Nell’analisi renziana, la responsabilità delle sconfitte ai ballottaggi, è la coalizione di centro-sinistra. Ossia, quellinsieme di partiti e di personalità talmente distanti e autoreferenziali che non c’è Vinavil che tenga, al contrario di come vorrebbe Prodi che infatti ieri ha replicato di essere pronto a spostare la sua tenda più lontano dal Pd. Il fatto è che la tesi del segretario è stata respinta anche da Franceschini e dal ministro Delrio, segnando uno strappo significativo che non viene più solo dalla sinistra ma dal centro e che ormai mette in fermento tutte le aree del partito. Insomma, non è più solo Mdp o Pisapia o la minoranza di Orlando a strattonare Renzi ma sono perfino parti della sua maggioranza congressuale, come quelle dei due ministri, a metterlo in discussione. È l’effetto della sconfitta che sta allontanando i big dal segretario? Già perché un attacco così forte e “circolare” su un tema che, in fondo, dovrebbe maturare da qui alle elezioni del 2018 fa nascere il dubbio che sotto vi sia altro. Che cioè il vero obiettivo degli altolà non siano tanto e solo le alleanze ma una nuova tentazione renziana di andare al voto a novembre prossimo. Un’avventura pericolosa a cui i ministri Pd cominciano a opporsi apertamente.
E qui sta il vero cortocircuito di Renzi che mette all’indice le coalizioni-accozzaglia ma poi sorvola sulle divisioni del Pd e sulla contraddizione più corrosiva politicamente che è il suo rapporto con Gentiloni. Il sospetto che dietro le prese di posizione dei due ministri non ci sia solo la polemica sul centro-sinistra ma il sostegno al Governo arriva, in serata, proprio da una dichiarazione del segretario dopo una giornata di duelli a distanza. «La discussione sulle alleanze oggi è artificiale, abbiamo un anno prima delle elezioni».

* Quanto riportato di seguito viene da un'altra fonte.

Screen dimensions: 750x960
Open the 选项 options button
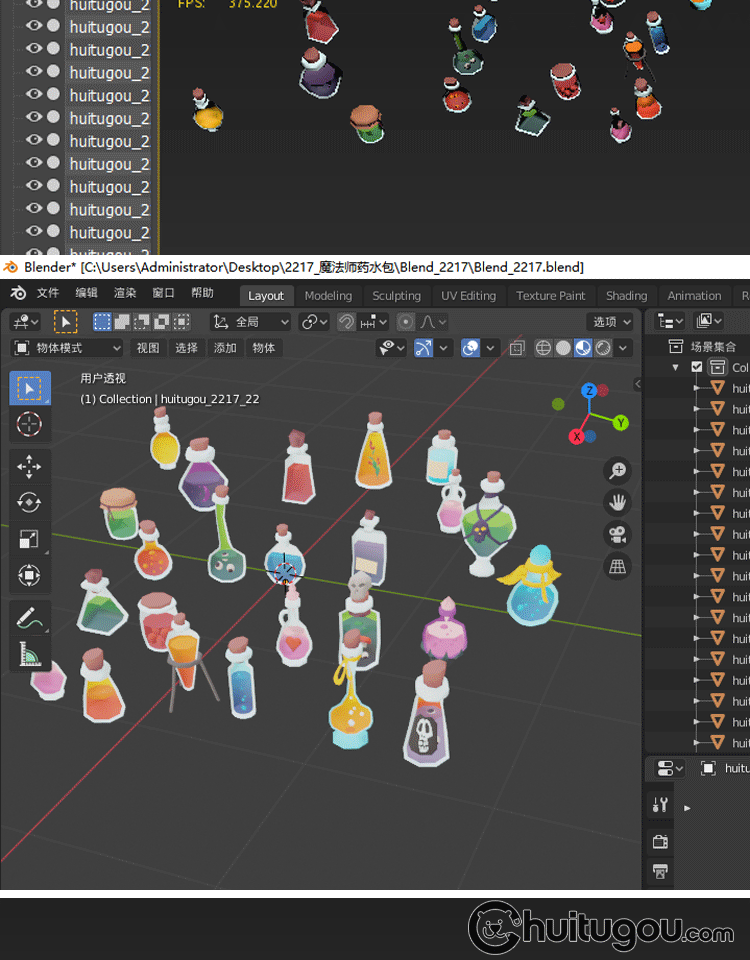coord(611,322)

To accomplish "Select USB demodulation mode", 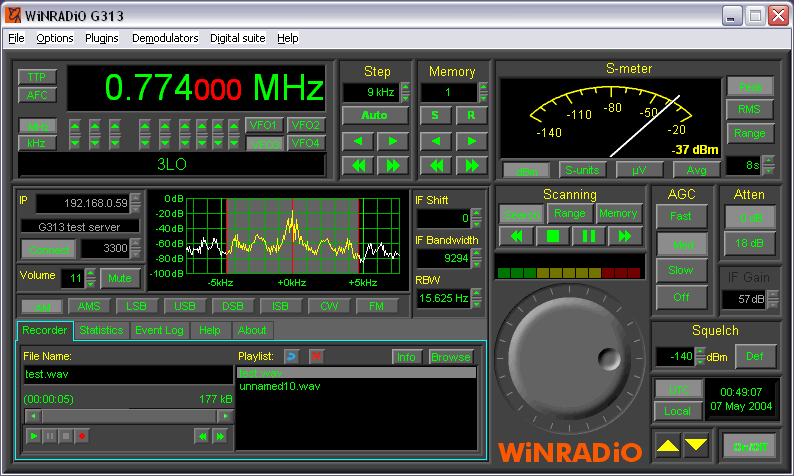I will tap(185, 306).
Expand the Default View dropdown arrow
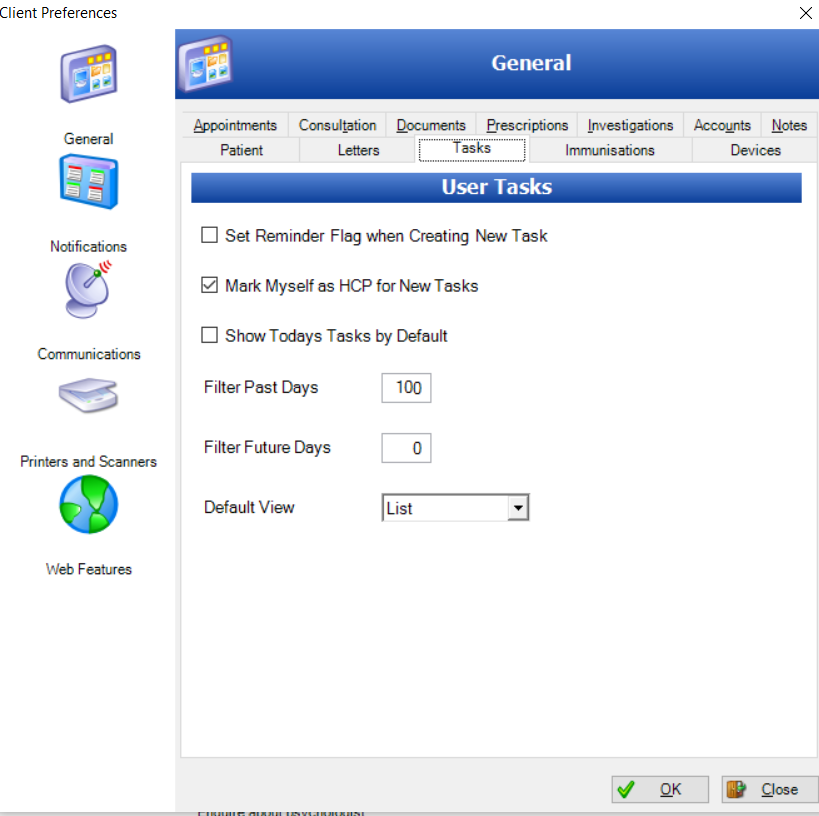The height and width of the screenshot is (816, 819). point(517,508)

Un anno al voto dunque, ma sarà vero? Non si è ancora capito infatti se Renzi in questo Governo c’è o fa finta di esserci. Lo zig zag è pressoché costante, lascia una sensazione di mal di mare perenne. Basta dire che si è andati a votare al primo turno delle città che da poco era passata l’onda di una chiamata alle urne in autunno su cui si era concretizzato il patto con Berlusconi e pure la prospettiva di possibile larga coalizione. In pochi giorni si è rovesciato lo schema per lo strappo dei 5 Stelle, Renzi è tornato sui suoi passi, ha cominciato a dialogare con Pisapia ma poi - a ballottaggi chiusi – dice che è una strada senza successo. Tutto lineare? È da un po’ che si va avanti per tentativi. Un po’ il segretario appoggia il Governo ma poi crea la cabina di regia per “coordinarlo”, un po’ ribadisce la fiducia ma poi è tentato dalle urne. E in questa altalena, il “fuoco” diventa il voto mentre si perdono le idee. Solo ieri, per esempio, ha benedetto le scelte di Gentiloni sul decreto-banche e sullo ius soli, con qualche ritardo su temi che di certo hanno avuto un peso elettorale e su cui è mancata una connessione operativa tra Pd e il suo Esecutivo che era stato lasciato solo. Le dichiarazioni di ieri sono ora la prova che Renzi il Vinavil lo metterà almeno tra il “suo” Pd e il “suo” Esecutivo? Nessuno se la sente più di dirlo ed è questo il danno se l’ambiguità diventa un tratto della leadership prima che della coalizione.